● **Data listing**:
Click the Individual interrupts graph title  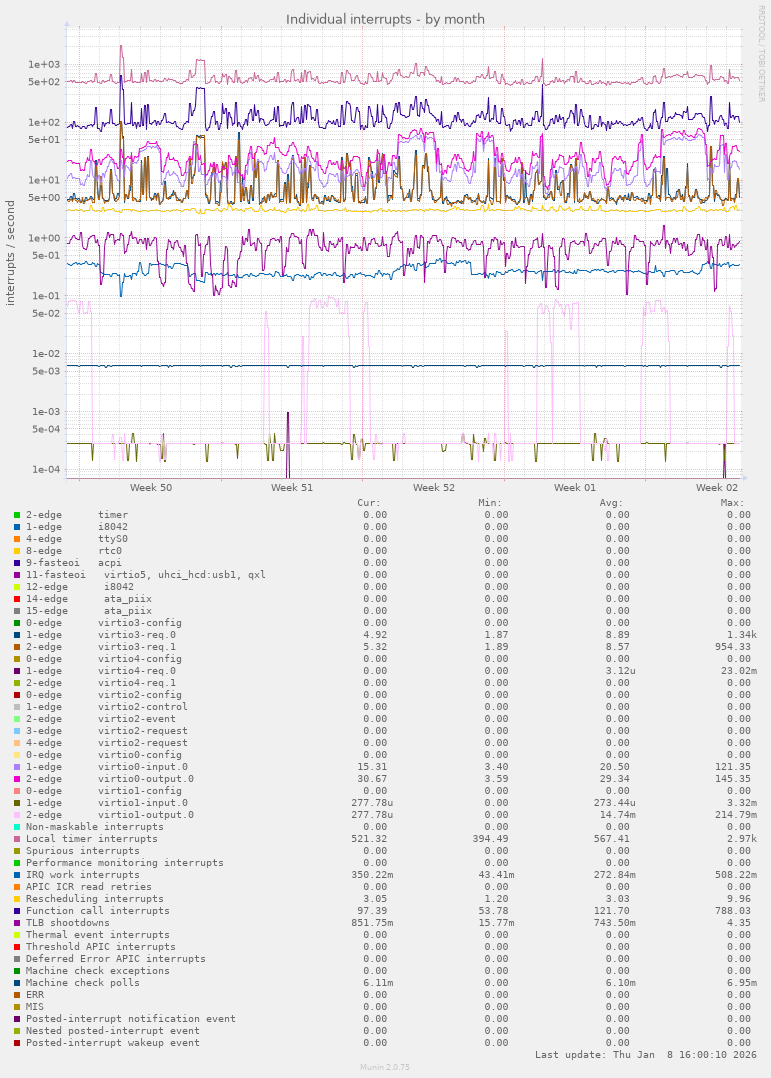click(385, 19)
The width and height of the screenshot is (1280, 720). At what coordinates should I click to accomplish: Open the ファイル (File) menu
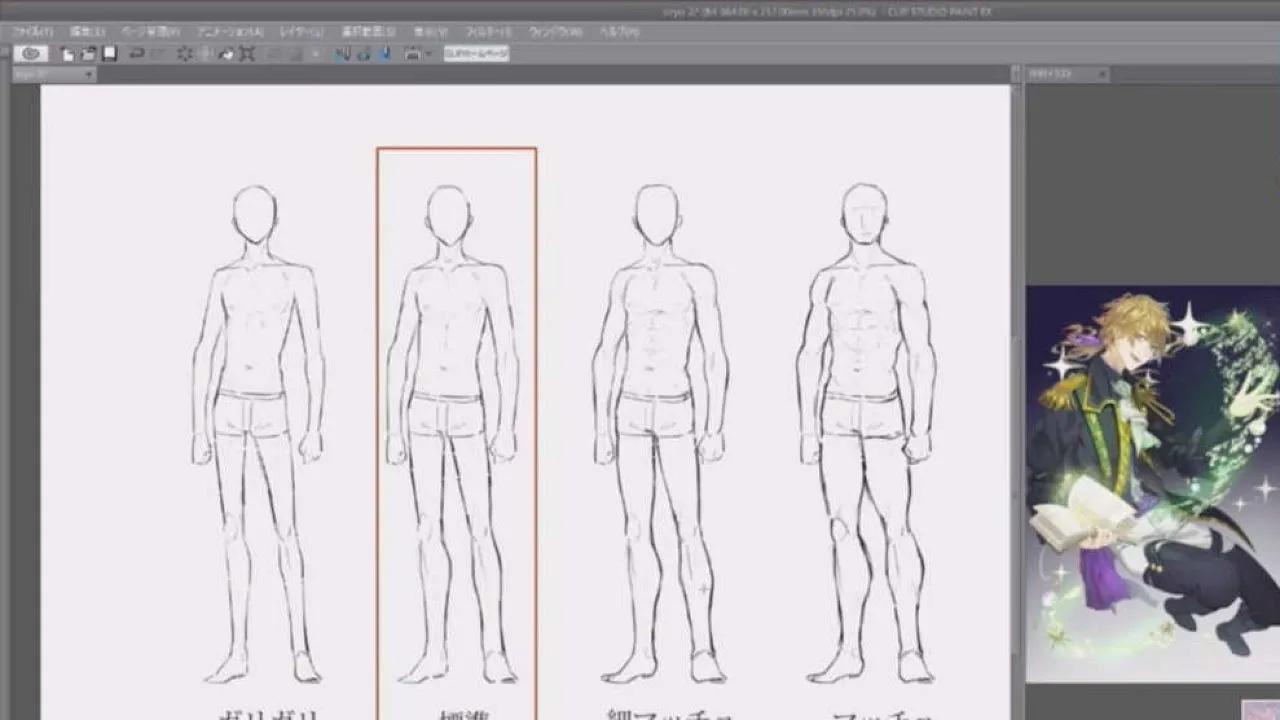click(32, 31)
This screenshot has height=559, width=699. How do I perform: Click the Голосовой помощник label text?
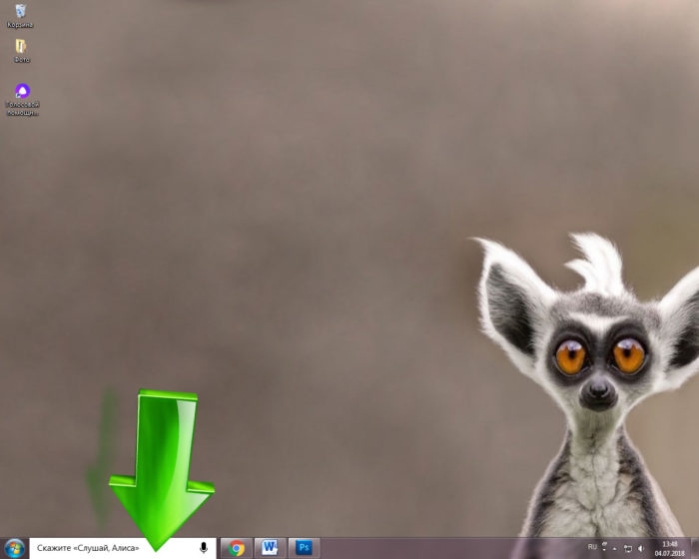pos(22,108)
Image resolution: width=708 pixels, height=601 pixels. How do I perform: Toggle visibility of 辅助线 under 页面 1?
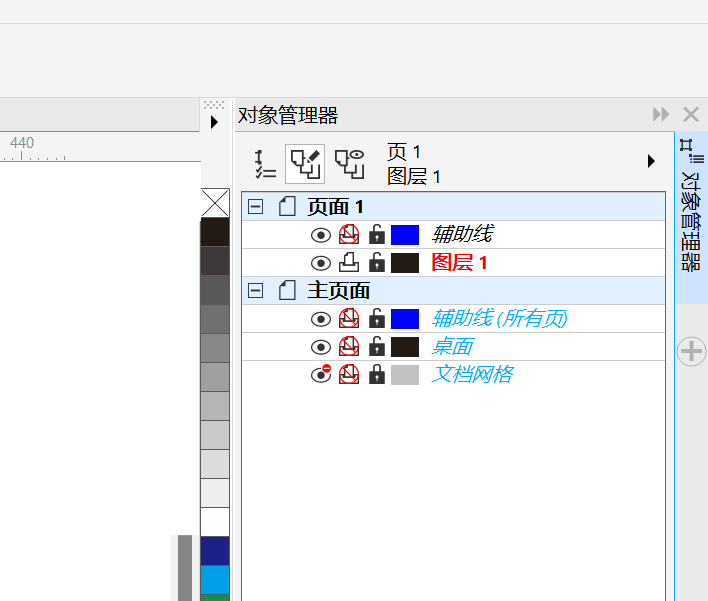pyautogui.click(x=320, y=235)
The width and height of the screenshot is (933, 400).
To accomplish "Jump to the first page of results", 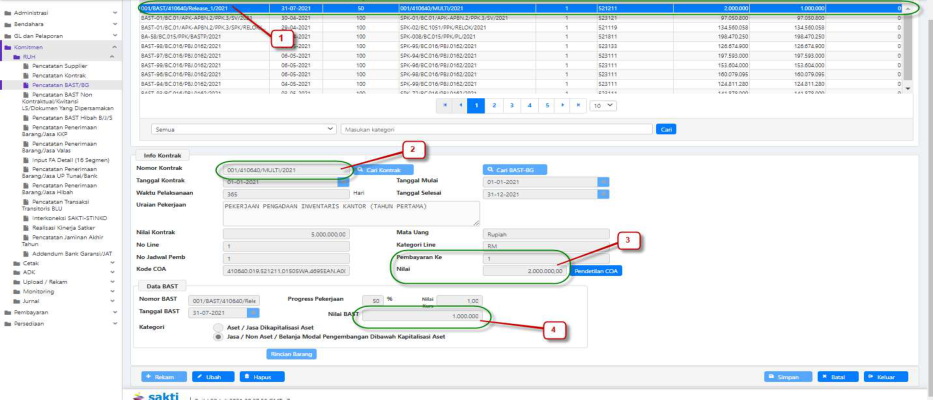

● **Exercise**: Word for word, please, restate the lines of the listing from the one holding "Image resolution: width=708" down to the last line, leaving out any pictures.

● **Solution to the exercise**:
Image resolution: width=708 pixels, height=601 pixels. How do I perform: Toggle visibility of 辅助线 under 页面 1?
pyautogui.click(x=320, y=235)
The width and height of the screenshot is (933, 400).
To accomplish "Jump to the first page of results", 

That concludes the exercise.